- **DATA FOR PROCESSING**:
┄┄┄┄┄┄┄┄┄┄
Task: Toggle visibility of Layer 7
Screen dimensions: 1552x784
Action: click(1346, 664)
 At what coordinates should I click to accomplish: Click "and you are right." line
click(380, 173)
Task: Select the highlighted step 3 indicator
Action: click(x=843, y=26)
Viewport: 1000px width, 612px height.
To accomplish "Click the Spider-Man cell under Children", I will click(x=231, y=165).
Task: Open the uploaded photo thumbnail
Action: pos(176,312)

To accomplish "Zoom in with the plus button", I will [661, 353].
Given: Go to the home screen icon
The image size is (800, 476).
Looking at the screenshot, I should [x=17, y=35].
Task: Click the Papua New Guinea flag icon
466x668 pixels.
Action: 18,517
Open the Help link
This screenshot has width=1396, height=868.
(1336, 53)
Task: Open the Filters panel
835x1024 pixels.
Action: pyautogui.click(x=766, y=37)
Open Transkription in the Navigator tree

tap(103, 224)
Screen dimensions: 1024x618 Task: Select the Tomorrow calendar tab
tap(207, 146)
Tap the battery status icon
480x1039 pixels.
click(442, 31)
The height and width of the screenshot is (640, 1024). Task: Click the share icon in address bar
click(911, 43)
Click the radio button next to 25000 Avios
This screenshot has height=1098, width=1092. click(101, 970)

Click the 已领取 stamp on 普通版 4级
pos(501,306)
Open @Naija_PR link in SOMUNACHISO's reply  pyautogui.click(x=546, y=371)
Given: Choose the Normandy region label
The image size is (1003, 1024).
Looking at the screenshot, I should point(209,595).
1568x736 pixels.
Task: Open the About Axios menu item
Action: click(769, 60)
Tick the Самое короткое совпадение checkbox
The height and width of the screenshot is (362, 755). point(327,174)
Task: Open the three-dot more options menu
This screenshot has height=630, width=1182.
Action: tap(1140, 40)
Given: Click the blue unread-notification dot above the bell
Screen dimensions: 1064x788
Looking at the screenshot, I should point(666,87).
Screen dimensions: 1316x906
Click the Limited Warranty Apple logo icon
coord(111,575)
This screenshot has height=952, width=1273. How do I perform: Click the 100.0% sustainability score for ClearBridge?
┄┄┄┄┄┄┄┄┄┄
- **ASSIGNED TASK**:
Exactly the lines from the one containing "Given: Choose the Normandy region label" through the last line of the records are to be transcribed, both endpoints included.

- **WRITTEN SOLUTION**:
Given: Choose the Normandy region label
The image size is (1003, 1024).
Looking at the screenshot, I should point(209,595).
1568x736 pixels.
Task: Open the About Axios menu item
Action: click(769, 60)
Tick the Самое короткое совпадение checkbox
The height and width of the screenshot is (362, 755). point(327,174)
Task: Open the three-dot more options menu
This screenshot has height=630, width=1182.
Action: tap(1140, 40)
Given: Click the blue unread-notification dot above the bell
Screen dimensions: 1064x788
Looking at the screenshot, I should point(666,87).
Screen dimensions: 1316x906
Click the Limited Warranty Apple logo icon
coord(111,575)
This screenshot has height=952, width=1273. How do I perform: Click the 100.0% sustainability score for ClearBridge?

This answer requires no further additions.